SEBI has just put a clarification on the issue around additional intraday leverages offered by all brokerage firms in India. While they have reiterated that all margins have to be collected before a trade, they have put in a framework and a phased adoption for penalizing non-collection of full margins. So intraday products that offer additional leverage over and above SPAN+Exposure for F&O or VAR+ELM for stocks, will have to stop completely by Aug 2021. Here is the circular.
Check this thread to better understand the context
So what does it mean?
Equity
From Aug 1, 2020, brokers are mandated to collect margins (VAR+ELM) even for trading stocks, similar to SPAN + Exposure for F&O. If the entire VAR+ELM is not collected before entering a stock trade (similar to SPAN +Exposure for F&O), the brokerage firm is not following the spirit of the regulation which requires this to be collected upfront before a trade. Here is the VAR+ELM margin requirement for stocks currently.
So if Reliance has VAR+ELM of 22%, this means that to trade Rs 1,00,000 of Reliance, minimum Rs 22,000 has to be collected. This works to leverage of around 4.5 times. But today the intraday leverages offered on Reliance is up to 20 times or just 5% of the trade value (50% of VAR+ELM for MIS product and 25% of VAR+ELM for CO/BO). There are aggressive brokerage firms that offer much higher (some brokers asking only 1% margin or 100 times leverage).
While all brokers will have to collect this VAR+ELM compulsory before a trade even now, penalties for non-collection will kick in from Dec 2020 in a phased manner.
Dec 2020- Feb 2021: Penalty if margin used <25% of VAR+ELM
Mar 2021- May 2021: Penalty if margin used <50% of VAR+ELM
June 2021- Aug 2021: Penalty if margin used <75% of VAR+ELM
Aug 2021 onwards: Penalty if margin used < VAR+ELM
So post Aug intraday leverage when trading stocks will be only to the extent of VAR+ELM. No additional leverage over and above that.

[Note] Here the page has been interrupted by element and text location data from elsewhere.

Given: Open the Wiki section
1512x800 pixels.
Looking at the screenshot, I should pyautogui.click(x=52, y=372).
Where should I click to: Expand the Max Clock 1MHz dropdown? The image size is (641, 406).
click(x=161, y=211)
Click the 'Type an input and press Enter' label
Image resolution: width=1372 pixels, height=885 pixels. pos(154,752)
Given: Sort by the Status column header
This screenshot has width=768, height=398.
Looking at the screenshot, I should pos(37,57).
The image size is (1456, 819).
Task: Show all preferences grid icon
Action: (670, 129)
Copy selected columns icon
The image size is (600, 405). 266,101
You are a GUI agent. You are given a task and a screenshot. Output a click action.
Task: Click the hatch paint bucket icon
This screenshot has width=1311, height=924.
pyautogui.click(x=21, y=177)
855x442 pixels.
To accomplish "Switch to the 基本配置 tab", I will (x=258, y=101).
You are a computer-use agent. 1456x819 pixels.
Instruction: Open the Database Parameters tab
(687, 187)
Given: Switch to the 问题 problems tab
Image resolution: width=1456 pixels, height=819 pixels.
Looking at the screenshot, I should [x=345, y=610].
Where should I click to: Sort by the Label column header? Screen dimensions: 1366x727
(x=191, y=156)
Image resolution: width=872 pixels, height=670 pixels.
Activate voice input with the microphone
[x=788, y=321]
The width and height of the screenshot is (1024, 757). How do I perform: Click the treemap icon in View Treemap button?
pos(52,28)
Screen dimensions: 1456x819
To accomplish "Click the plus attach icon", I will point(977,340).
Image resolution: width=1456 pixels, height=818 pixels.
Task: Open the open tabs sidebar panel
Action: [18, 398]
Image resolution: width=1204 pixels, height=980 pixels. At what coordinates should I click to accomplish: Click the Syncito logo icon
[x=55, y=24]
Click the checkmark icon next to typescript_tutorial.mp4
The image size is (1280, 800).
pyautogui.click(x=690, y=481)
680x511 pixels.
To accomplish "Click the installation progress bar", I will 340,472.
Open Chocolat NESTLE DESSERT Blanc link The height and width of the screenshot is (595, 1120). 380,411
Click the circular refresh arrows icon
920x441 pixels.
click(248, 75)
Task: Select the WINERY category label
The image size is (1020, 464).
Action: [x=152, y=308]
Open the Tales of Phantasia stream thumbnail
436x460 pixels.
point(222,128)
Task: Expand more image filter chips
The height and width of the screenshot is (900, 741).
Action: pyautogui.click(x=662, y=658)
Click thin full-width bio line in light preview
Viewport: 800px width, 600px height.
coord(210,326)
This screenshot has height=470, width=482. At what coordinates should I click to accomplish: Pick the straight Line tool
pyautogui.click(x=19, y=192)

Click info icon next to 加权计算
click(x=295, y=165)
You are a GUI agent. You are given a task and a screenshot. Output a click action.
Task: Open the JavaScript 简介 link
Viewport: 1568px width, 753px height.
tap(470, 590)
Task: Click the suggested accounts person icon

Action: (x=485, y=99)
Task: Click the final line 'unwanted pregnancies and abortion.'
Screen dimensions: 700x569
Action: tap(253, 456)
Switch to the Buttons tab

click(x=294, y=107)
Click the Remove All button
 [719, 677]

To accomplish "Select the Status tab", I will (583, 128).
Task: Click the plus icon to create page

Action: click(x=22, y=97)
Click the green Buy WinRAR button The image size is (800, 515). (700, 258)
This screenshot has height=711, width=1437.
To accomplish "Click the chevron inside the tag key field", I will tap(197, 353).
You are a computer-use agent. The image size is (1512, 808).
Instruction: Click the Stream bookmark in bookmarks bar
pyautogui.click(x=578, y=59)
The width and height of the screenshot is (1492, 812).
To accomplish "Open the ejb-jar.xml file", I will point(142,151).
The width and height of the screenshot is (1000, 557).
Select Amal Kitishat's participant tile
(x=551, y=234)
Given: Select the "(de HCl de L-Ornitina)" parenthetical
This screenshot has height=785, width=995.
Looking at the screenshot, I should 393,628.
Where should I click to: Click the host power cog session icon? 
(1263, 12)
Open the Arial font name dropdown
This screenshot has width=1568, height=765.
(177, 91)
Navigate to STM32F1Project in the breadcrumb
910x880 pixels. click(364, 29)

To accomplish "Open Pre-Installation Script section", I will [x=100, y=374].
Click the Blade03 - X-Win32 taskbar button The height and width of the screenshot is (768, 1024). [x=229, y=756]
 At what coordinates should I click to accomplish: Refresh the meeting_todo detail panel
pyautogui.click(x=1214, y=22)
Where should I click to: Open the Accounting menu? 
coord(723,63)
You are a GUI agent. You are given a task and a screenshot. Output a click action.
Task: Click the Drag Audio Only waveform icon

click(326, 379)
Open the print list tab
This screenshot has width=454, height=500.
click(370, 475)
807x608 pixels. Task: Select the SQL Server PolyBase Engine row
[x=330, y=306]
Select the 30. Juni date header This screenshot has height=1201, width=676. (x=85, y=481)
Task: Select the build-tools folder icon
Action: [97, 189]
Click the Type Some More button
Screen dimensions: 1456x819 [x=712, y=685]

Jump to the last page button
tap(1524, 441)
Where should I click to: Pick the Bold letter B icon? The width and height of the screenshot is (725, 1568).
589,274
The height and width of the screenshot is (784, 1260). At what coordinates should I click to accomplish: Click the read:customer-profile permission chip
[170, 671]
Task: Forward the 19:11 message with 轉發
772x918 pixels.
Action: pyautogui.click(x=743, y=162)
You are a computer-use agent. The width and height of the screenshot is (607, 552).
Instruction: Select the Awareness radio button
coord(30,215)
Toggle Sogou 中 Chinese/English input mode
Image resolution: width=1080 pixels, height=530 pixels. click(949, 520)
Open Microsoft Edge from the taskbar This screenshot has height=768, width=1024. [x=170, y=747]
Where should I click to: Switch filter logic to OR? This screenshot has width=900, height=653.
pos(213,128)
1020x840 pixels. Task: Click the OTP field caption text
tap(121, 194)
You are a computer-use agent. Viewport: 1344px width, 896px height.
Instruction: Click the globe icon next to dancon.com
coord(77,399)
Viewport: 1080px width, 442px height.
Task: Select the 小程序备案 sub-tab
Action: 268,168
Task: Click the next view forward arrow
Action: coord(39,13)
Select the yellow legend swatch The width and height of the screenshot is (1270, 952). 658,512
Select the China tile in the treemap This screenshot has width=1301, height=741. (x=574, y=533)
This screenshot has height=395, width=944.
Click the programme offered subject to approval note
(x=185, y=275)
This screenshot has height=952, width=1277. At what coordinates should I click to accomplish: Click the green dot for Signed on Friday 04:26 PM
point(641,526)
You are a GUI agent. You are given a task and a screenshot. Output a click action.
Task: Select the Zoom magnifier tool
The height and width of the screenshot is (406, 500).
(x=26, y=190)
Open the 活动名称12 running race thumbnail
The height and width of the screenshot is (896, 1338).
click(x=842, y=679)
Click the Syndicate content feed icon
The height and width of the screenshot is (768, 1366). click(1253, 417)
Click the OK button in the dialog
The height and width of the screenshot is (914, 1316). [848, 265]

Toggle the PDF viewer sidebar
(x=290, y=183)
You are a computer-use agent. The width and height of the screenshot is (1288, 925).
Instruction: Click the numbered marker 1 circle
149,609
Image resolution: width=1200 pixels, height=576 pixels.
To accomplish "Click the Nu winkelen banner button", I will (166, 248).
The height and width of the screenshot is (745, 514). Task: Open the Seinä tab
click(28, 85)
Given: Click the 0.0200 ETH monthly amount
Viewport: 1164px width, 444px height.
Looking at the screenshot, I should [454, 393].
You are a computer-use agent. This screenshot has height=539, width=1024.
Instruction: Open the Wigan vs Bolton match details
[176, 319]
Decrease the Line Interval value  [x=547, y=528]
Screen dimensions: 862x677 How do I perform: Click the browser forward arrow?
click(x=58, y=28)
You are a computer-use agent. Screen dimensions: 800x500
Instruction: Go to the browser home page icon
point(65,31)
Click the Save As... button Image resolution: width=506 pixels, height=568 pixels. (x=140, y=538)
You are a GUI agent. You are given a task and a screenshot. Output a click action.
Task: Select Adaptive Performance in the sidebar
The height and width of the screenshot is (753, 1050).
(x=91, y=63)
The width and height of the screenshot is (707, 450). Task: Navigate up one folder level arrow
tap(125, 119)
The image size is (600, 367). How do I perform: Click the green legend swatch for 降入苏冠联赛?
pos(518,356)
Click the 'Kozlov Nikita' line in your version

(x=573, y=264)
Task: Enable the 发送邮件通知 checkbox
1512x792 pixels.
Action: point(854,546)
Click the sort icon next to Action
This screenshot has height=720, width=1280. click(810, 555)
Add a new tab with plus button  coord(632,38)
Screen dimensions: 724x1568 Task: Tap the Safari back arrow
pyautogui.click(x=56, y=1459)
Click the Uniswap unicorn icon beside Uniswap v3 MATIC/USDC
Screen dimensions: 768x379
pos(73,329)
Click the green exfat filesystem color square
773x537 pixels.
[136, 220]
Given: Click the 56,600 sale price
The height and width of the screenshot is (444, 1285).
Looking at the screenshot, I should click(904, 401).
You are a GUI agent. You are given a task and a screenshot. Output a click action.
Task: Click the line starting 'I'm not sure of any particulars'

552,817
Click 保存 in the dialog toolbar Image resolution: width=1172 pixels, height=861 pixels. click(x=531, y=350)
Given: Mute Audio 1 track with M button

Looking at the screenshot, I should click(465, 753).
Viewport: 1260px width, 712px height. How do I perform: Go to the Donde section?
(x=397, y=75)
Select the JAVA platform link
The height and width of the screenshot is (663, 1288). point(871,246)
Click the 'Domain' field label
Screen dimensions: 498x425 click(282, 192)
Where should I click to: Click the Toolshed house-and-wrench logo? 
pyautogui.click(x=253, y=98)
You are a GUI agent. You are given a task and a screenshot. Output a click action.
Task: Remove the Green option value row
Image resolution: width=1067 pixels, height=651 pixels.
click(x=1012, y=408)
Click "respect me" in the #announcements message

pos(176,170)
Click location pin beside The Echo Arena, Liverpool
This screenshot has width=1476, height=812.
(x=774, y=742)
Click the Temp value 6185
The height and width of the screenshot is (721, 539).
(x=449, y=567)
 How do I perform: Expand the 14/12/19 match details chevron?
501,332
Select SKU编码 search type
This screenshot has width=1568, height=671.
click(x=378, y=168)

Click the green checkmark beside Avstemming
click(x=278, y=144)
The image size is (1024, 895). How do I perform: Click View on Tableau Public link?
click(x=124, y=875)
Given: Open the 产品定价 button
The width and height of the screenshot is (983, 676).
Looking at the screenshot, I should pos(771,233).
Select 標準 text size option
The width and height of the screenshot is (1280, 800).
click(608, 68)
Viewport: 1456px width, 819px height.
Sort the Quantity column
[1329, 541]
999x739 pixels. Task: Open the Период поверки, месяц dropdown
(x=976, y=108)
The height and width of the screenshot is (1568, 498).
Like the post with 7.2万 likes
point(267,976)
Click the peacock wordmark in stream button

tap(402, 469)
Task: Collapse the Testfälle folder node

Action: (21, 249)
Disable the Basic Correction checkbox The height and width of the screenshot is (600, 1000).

F&O (Equity, Index, Commodity, Currency)
Similarly in F&O, the SPAN+Exposure margin has to be collected upfront for all futures and short options trades, before a trade. You can check this to see the SPAN+Exposure requirement for all F&O contracts.
So post-Aug intraday leverage when trading F&O will be only to the extent of SPAN+Exposure. This means the margin required for both overnight and intraday positions will be the same. So MIS (requires 40% of SPAN+Exposure) and CO (25% of SPAN+Exposure) will also have to collect full SPAN+Exposure like NRML product type.
So yeah, this regulation around intraday leverages is now no more grey, it is black and white now.